# What happens if I am never served with divorce papers?



## somuchinlove (Oct 10, 2011)

My H filed for D on Nov. 9 of this year. On Nov. 23, I found a card from the Sheriff's office on my front door. The next day was Thanksgiving and I worked everyday after that until yesterday. I called the number on the card yesterday and they told me that the D papers had been sent back to the District Clerk's office. I called the District Clerk and was informed that they will not try and serve me again. The Sheriff said he had been out to my house 3x and I could not be found.  I ask how was I supposed to get my D papers. They said the only thing they could do was provide a copy of the Petition (which I have to pay for). 

Today I got my copy of the petition. It was a big 3 pages. H left me everything which is wonderful but I am unclear on what the next step is in the D process :scratchhead: 

I did some research and it say that H has to have proof that I was properly served. There is no proof cause I was never served, and the copy that I picked up today was only a copy. I was not asked for ID or to sign anything. Does H have to have proof that I was served? Can the D just take place with out me being involved at all? I don't have money for an attorney. I have tried to contact a few for a free consultation and I am awaiting their replies as I type this. What should I do? Is there anything I can do or does H still have the burden of proving that I was served? 

I live in the great state of Texas if it makes a difference. Thanks in advance for the advice.


----------



## Almostrecovered (Jul 14, 2011)

does your husband have a lawyer? call his lawyer and ask him for the papers?


----------



## somuchinlove (Oct 10, 2011)

- [Data excerpt]

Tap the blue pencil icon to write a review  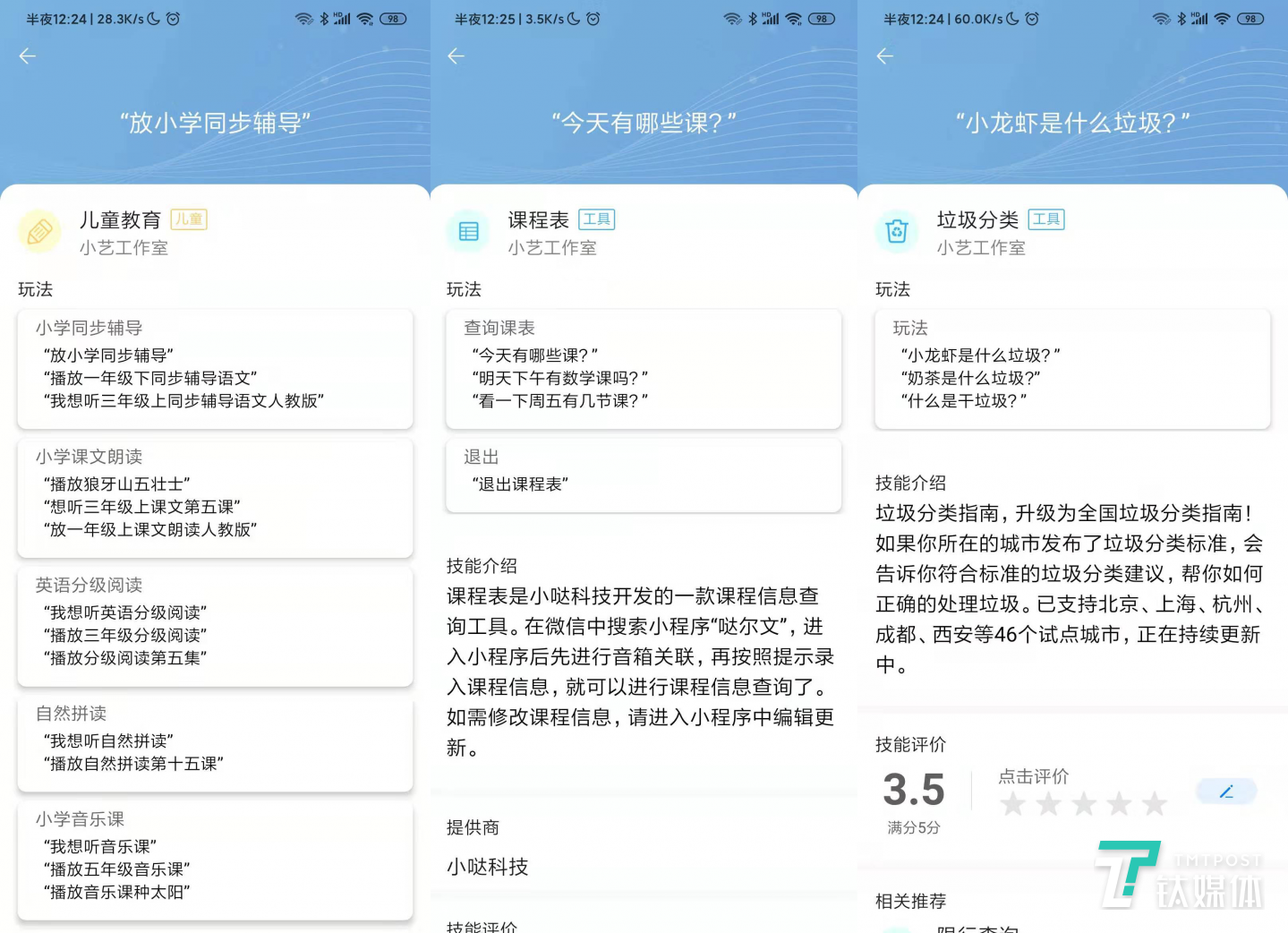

- [Task instructions]
**1.** Condense the paragraph of the divorce-papers thread that begins "My H filed for D on Nov. 9" into a bulleted list, keeping its main facts.
**2.** Resume the divorce-papers thread from the point where it stops.

- [Task-by-task outputs]
**1.**
- My husband filed for divorce on Nov. 9.
- On Nov. 23, I found a card from the Sheriff's office on my front door.
- The next day was Thanksgiving, and I worked every day after that until yesterday.
- When I called the number on the card yesterday, I was told the divorce papers had been sent back to the District Clerk's office.
- The District Clerk said they will not try to serve me again.
- The Sheriff said he had come to my house three times and could not find me.
- When I asked how I was supposed to get the papers, the only option offered was a copy of the Petition, which I have to pay for.

**2.**
No H has no lawyer. We were trying to do everything ourselves. The big issue is that H is kind of being a child about the whole thing, i.e. laughing with his gf about our D and the trouble I am having obtaining the original petition. So I really don't feel comfortable talking to him about something so serious so I can be a form of humorous entertainment for H and his gf. Talking to him about this is out of the question.


----------



## SadSamIAm (Oct 29, 2010)

I hope you are looking after yourself. If he makes a fair amount more money that you and if you were married for a few years, you should be eligible for alimony. Also, if you have kids, he needs to pay child support.


----------



## somuchinlove (Oct 10, 2011)

No kids between us, although I have a daughter. He makes 5x more than I do but we were only married for 1.5 years together for a total of 7. I am taking care of myself and have plans to move back home in 20 days and counting. My only concern is what happens now in the D process. I am still waiting for the lawyers to get back to me, if they even are willing to give a little free advice.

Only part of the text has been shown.